Dernère publication
Unir les forces contre le terrorisme
Face à l’extension des violences venues du Sahel vers le littoral, le Bénin et la Côte d’Ivoire ont franchi une étape opérationnelle dans leur coopération sécuritaire. Après une première session tenue à Abidjan en juillet 2025, une rencontre s’est déroulée à la caserne de Togbin, à Cotonou, réunissant autour du général de corps d’armée Fructueux Gbaguidi les généraux Lassina Doumbia (Côte d’Ivoire) et Fabien Mandon (France) pour transformer des échanges stratégiques en actions coordonnées. Les priorités annoncées sont le partage du renseignement, la lutte contre les engins explosifs improvisés (IED), la formation conjointe et la mutualisation des capacités. Ces domaines répondent directement aux attaques qui ont touché le nord du Bénin en 2025, dont les offensives ont été revendiquées par des groupes affiliés au djihadisme sahélien (JNIM). Les chefs d’état-major ont insisté sur la nature transfrontalière des menaces (terrorisme, criminalité organisée, menaces hybrides) et sur la nécessité d’impliquer désormais des responsables politiques, « Les militaires échangeront entre eux, mais les discussions ne resteront pas cantonnées aux états‑majors», ont déclaré les délégations. L’objectif affiché est d’améliorer la réactivité face à des attaques de plus en plus mobiles et de créer un «front commun» capable d’agir sur des axes allant du Sahel au Golfe de Guinée.

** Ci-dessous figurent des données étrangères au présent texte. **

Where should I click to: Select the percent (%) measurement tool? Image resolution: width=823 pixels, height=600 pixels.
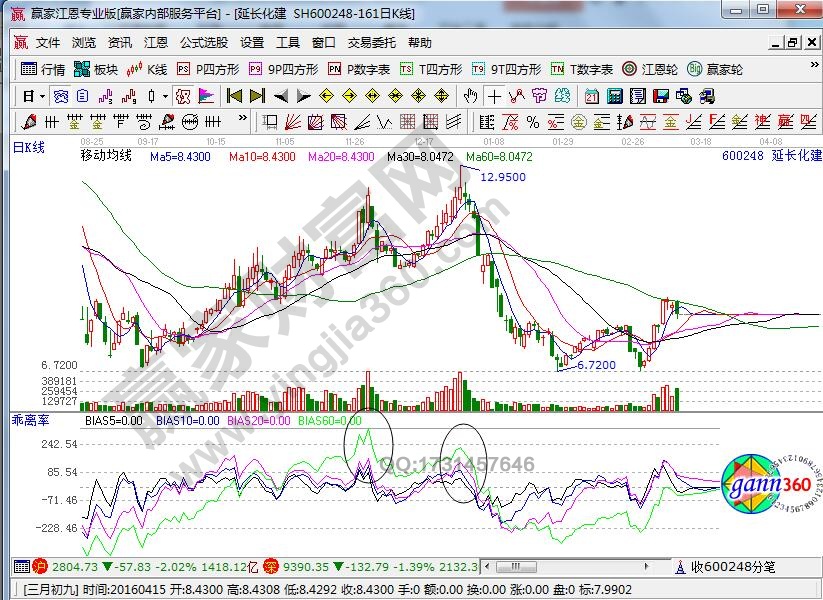[x=532, y=122]
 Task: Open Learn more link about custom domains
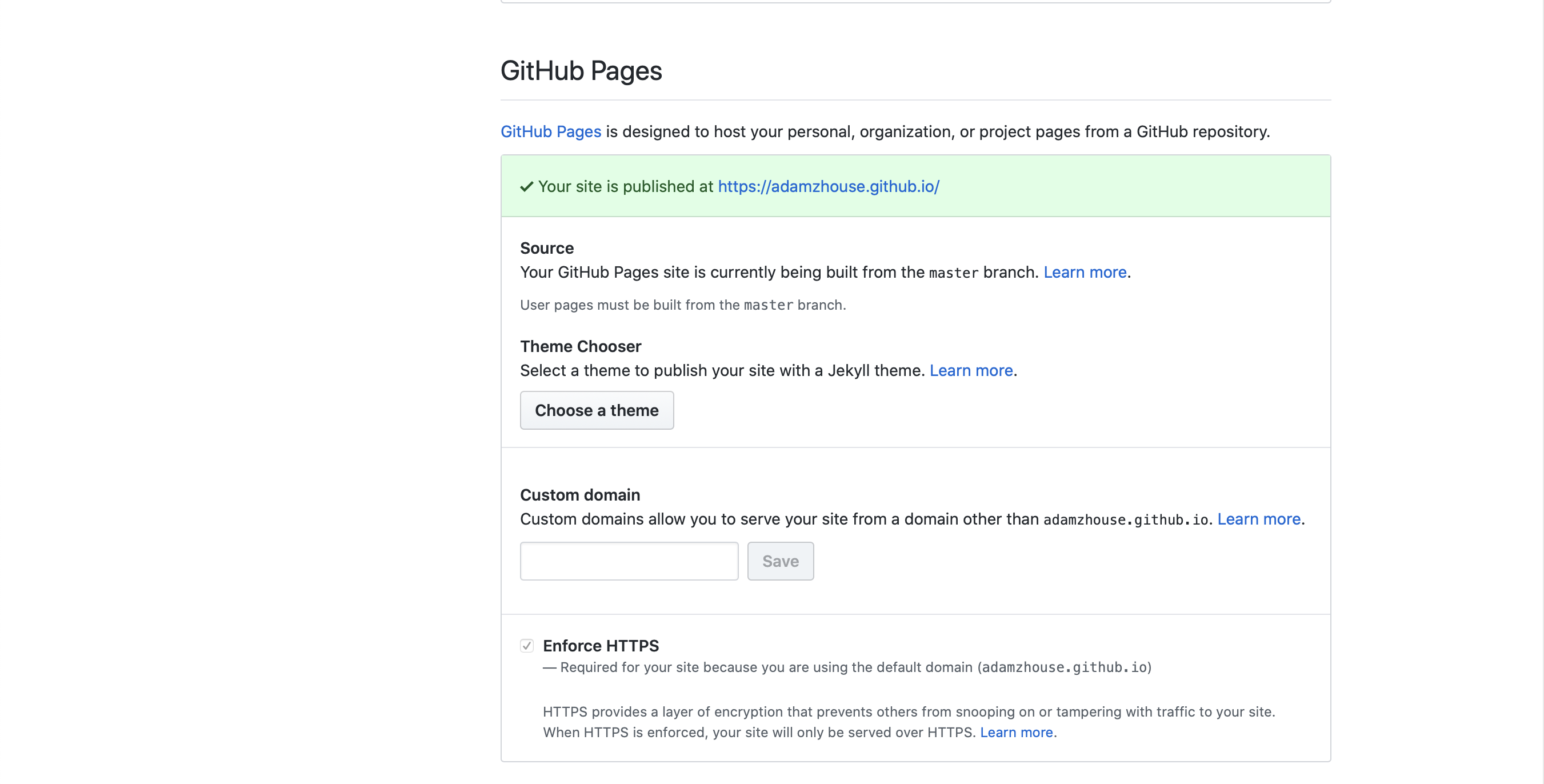point(1258,519)
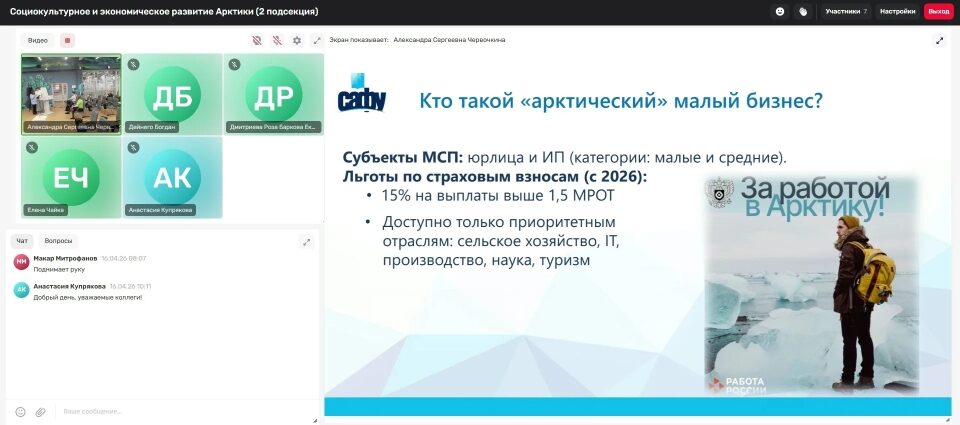This screenshot has height=425, width=960.
Task: Select Александра Сергеевна's video thumbnail
Action: (x=71, y=93)
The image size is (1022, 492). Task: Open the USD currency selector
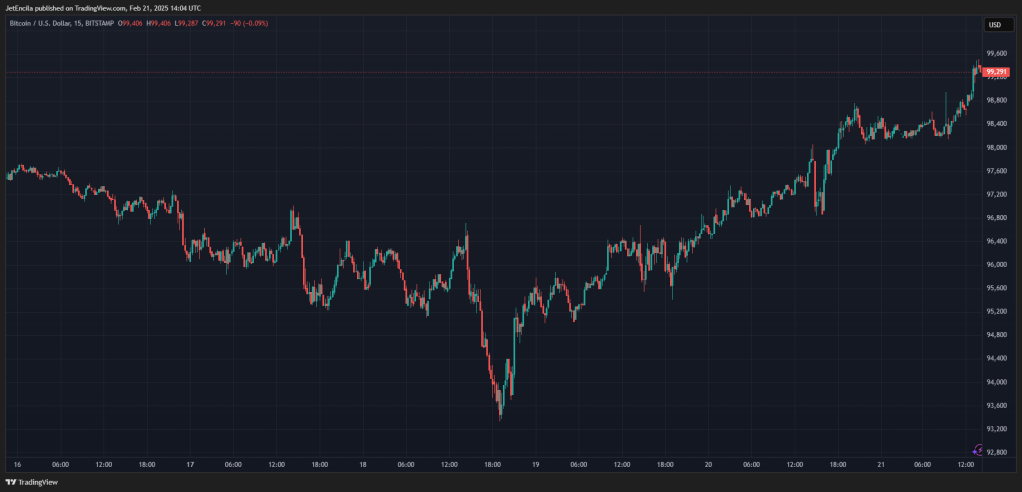tap(995, 25)
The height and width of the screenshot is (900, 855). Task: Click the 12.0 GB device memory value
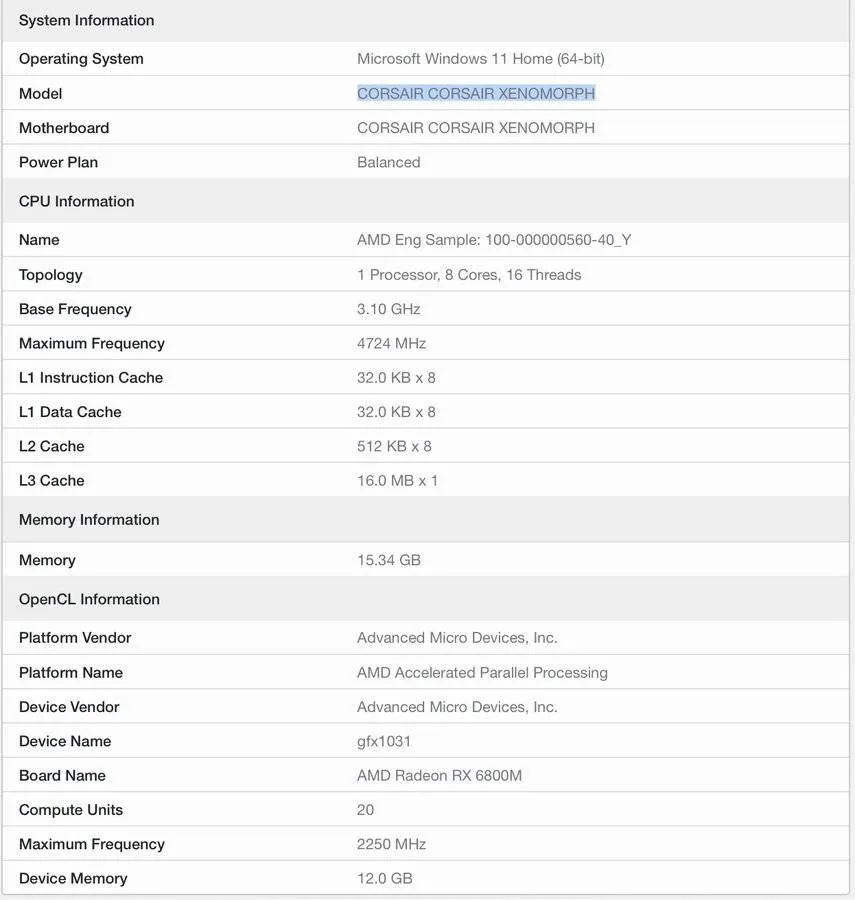tap(384, 878)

Des partenaires diverses pour une coopération multidimensionnelle
La France apparaît comme un partenaire pivot mais transformé avec une réduction visible de bases et un maintien d’un appui ciblé. En 2025 Paris a engagé une reconfiguration de sa présence en Côte d’Ivoire, notamment via la rétrocession de sa base d’Abidjan, tout en continuant des actions de formation, d’appui logistique et de partage de renseignement. Sur le plan international, l’UE et d’autres partenaires ont déjà engagé des aides spécifiques comme la mesure d’assistance de l’Union européenne à la Côte d’Ivoire, avril 202. La combinaison d’un renforcement régional comprenant partage d’informations, lutte contre les IED, exercices conjoints et d’un appui international calibré vise à remporter des gains rapides en capacité opérationnelle. Cette synergie permettra une lutte efficace contre une pression terroriste toujours plus pressante en provenance de l’AES. Reste la difficulté politique : concilier souveraineté nationale, présence étrangère et action concertée contre des réseaux mobiles et hybrides qui exigent, selon les acteurs réunis à Togbin, une coordination étroite entre états‑majors et décideurs politiques.